_Entries supplied_:

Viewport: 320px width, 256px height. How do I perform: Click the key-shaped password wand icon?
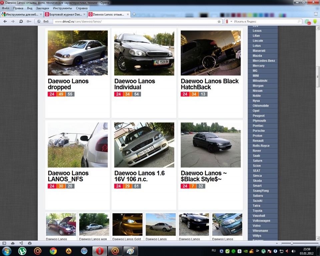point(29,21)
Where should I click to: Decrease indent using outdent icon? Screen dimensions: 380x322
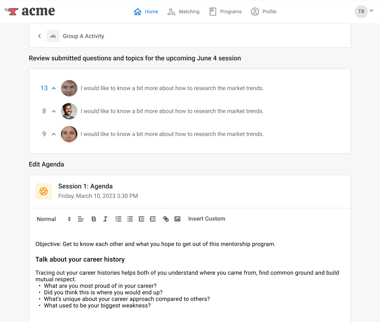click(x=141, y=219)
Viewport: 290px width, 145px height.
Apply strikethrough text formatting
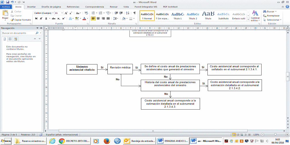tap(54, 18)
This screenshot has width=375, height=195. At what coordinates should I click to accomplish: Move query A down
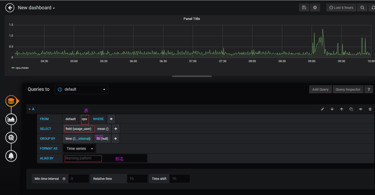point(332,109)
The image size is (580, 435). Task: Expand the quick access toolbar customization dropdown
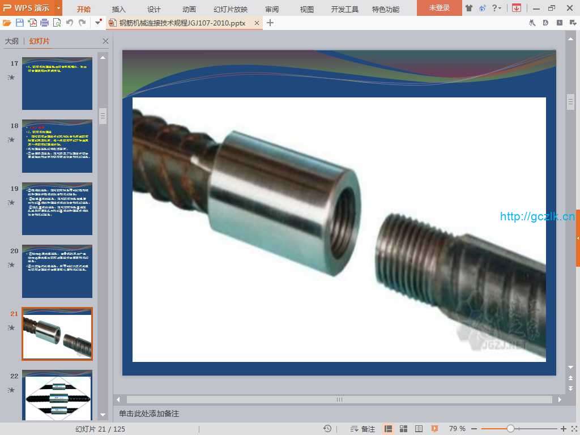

* * *

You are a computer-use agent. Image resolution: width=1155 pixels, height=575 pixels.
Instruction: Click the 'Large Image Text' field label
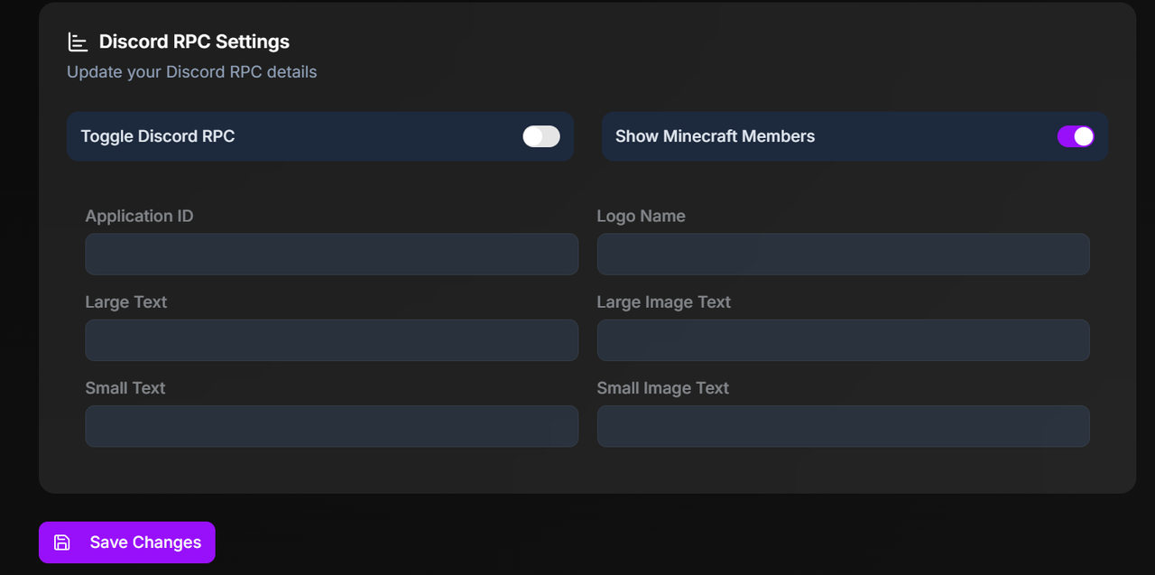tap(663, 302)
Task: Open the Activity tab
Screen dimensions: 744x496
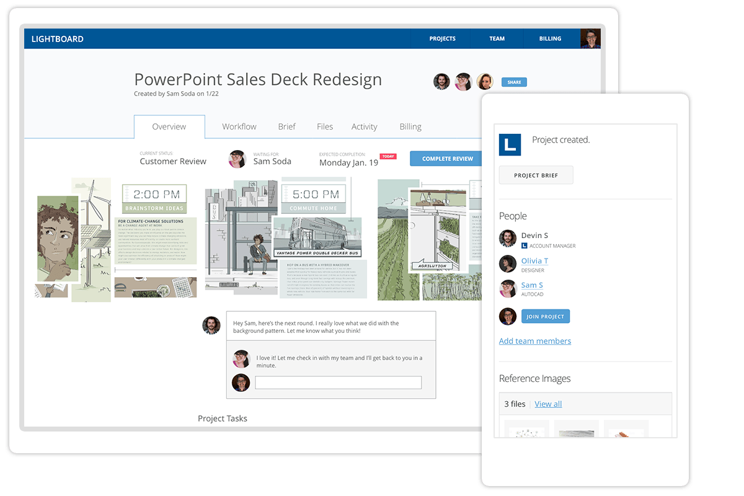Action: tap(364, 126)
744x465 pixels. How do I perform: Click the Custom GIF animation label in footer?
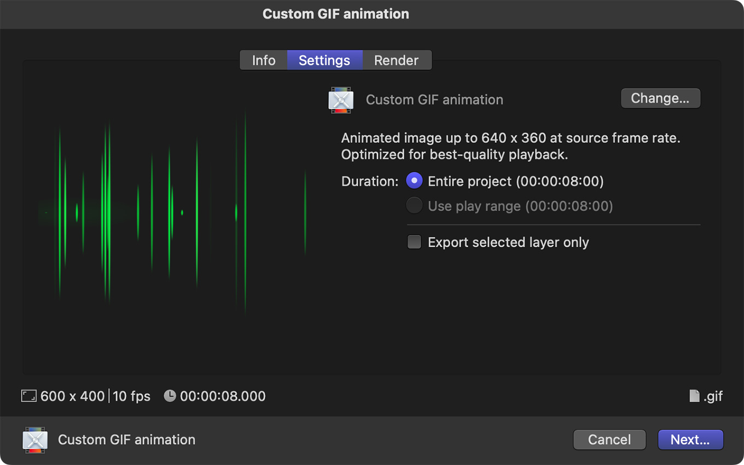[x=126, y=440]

_Task objective_:
Each line between the one holding "Viewport: 320px width, 256px" and the one holding "The image size", inclusive, should be copied exactly as it appears above, and pictures should be omitted.

_Response to the exercise_:
Viewport: 320px width, 256px height. How do I perform: Click the key-shaped password wand icon?
point(29,21)
Where should I click to: Decrease indent using outdent icon? Screen dimensions: 380x322
click(x=141, y=219)
Viewport: 290px width, 145px height.
Apply strikethrough text formatting
tap(54, 18)
This screenshot has width=375, height=195. At what coordinates should I click to accomplish: Move query A down
point(332,109)
The image size is (580, 435). Task: Expand the quick access toolbar customization dropdown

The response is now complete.